The drawback of proteolytic degradation is still particularly annoying, as, besides decreasing the yield of functional antibodies, it also necessitates costly steps to remove the partly degraded antibodies. In this respect, it would be interesting to develop extracellular peptidase-free host plants or to engineer antibodies displaying higher resistance to peptidases while maintaining their activity. In addition to the scientific aspects, there are economical considerations that were not covered here, but are of prime interest when moving from the laboratory to the industrial production. Most of the articles dealing with antibody expression in plants do not take into account the costs and pitfalls of downstream processing (For review, see Basaran and Rodriguez-Cerezo (2008); Stoger et al. (2005b)).
Beside full antibodies that were covered in this review, more and more antibody derivatives are considered for therapeutic applications. A nice illustration is the recent production of scFv idiotypic vaccines in Nicotiana benthamiana plants using a viral tobacco mosaic virus vector (McCormick et al., 2003, 2008). This system allowed the production of personalized vaccines (derived from each patient’s tumour) in even less time than required with some animal cell-based system and showed to be effective and safe to administer to patients (McCormick et al., 2008).
Finally, while plant expression systems are expected to be further improved, there are already several plant-produced therapeutic antibodies that are in the pipeline for medical evaluation. This is probably the best indication that plant-produced antibodies have a future.

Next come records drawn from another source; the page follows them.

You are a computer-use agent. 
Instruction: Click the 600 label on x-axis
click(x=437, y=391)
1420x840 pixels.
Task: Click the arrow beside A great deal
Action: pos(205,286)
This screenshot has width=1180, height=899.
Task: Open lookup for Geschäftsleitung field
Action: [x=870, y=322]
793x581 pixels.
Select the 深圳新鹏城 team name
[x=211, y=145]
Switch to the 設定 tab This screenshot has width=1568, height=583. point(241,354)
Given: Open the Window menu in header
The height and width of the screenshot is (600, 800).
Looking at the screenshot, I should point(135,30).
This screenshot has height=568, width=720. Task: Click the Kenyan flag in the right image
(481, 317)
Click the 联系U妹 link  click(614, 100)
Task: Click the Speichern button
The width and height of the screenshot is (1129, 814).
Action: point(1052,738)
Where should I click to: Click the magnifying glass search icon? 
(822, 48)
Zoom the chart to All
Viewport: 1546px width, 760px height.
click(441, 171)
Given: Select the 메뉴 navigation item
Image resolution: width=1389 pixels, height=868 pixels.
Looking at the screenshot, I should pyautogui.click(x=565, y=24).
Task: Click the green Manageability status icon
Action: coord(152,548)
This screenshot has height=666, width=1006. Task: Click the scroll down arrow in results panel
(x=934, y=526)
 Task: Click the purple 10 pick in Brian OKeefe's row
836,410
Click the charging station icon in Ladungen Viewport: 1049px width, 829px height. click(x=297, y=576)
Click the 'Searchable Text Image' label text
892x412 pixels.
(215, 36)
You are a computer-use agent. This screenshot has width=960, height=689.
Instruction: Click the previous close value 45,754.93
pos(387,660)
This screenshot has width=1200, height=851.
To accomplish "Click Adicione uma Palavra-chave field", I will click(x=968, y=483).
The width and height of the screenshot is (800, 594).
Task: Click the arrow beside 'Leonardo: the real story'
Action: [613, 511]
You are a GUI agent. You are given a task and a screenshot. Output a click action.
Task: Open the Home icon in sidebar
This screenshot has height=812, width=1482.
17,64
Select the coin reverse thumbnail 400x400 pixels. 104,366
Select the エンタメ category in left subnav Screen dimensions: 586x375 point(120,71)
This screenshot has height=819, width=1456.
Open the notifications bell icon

The work carried out in this laboratory was supported financially by a grant from the European Community (PHARMA-PLANTA integrated Project), the Région Wallonne, the Inter-university Attraction Poles Program-Belgian Science Policy and the Belgian Fund for Scientific Research. BDM was the recipient of a fellowship from the Fonds pour la Formation à la Recherche dans l’Industrie et dans l’Agriculture (Belgium).